公明、世論恐れ原則論回帰=譲歩巡り自民幹部対立か―政治改革
自民党は30日、政治資金規正法改正の再修正案を提示できず、月内の衆院通過を断念した。世論の批判を恐れる公明党が態度を硬化させ、パーティー券購入者の公開基準額「20万円超」から「5万円超」への引き下げなど原則論を改めて展開。どこまで譲歩するかを巡って自民幹部の間の意見が割れているためだ。
「そのまま賛同できない」。公明の山口那津男代表は30日の党会合で、自民が29日に提示した修正案では不十分だと明言。パーティー券公開基準の引き下げに加え、政策活動費の使途の明細書公開を求める「原点の要求」を改めて持ち出し、「思い切った決断を求めたい」と迫った。
自民は29日、(1)政活費の使途の記載事項に「年月」を追加(2)改正法施行3年後をめどに見直し―を柱とする修正案を与野党に提示。公明内には「賛成せざるを得ない」(関係者)との空気が広がったが、野党は「同じ穴のむじな」と痛烈に批判し、党本部には支持者らから抗議の電話が殺到した。これを受け、「ぎりぎりまで自民に譲歩を迫る」(党関係者)必要があると判断した。
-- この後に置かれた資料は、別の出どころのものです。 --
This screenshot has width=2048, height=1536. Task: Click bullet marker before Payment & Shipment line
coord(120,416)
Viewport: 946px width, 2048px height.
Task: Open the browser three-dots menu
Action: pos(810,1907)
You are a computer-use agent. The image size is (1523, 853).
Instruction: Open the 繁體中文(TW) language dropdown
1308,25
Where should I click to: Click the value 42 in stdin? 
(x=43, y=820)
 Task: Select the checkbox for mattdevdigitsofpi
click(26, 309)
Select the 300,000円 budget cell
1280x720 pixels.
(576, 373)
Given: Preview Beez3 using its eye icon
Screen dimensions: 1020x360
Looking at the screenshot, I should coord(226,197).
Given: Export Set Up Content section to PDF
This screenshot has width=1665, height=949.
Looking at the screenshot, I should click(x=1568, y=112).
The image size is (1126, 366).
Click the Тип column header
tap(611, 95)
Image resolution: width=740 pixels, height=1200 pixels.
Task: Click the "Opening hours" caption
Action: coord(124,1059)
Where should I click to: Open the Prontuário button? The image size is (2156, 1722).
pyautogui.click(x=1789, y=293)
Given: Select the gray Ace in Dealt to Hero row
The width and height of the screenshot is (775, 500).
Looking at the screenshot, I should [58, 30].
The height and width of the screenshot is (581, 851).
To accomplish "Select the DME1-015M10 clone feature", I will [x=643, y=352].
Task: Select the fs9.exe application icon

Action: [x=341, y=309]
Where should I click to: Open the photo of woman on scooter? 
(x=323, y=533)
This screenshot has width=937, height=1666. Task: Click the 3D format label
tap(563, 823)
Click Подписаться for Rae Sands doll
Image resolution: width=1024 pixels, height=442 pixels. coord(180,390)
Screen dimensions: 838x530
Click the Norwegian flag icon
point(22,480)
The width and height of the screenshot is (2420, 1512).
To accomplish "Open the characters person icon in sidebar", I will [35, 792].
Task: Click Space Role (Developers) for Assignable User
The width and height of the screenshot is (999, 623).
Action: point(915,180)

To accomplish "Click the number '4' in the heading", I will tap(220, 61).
参院で過半数を持たない自民が規正法を改正するには公明の賛成が不可欠だ。複数の交渉関係者によると、岸田文雄首相(自民総裁)は公明の要求に柔軟に応じて今国会成立を確実にし、内閣支持率の回復につなげたい考えで、森山裕総務会長らも首相の立場に理解を示しているという。
首相は日本維新の会の協力も取り付けて「幅広い合意」を演出したい意向とみられ、側近などを通じて維新への働き掛けも強めている。維新がこだわる調査研究広報滞在費(旧文書通信交通滞在費)の使途公開について今国会中に結論を得る方針に転換。政活費を「特定支出」制度に衣替えする維新案も取り込めないか模索している。維新の馬場伸幸代表は30日の記者会見で「わが党案をのむなら協議はやぶさかではない」と述べ、自民が大きく譲歩するなら採決に応じる考えを示唆した。
しかし、パーティー収入は自民の有力な資金源だ。公開基準を「5万円超」に引き下げれば名前の公表を嫌う支援者が購入をちゅうちょし、所属議員の懐を直撃しかねない。政活費は自民幹部にとって権力の源泉の一つとされ、公開が前提になれば党内統治にも影響する可能性がある。
交渉関係者によると、公明や維新の要求に前向きに応じようとしている首相に対し、麻生太郎副総裁や茂木敏充幹事長が難色を示しているという。党内では「最後は首相が山口代表と会談し、決着を図るしかない」(閣僚経験者)との声が出ている。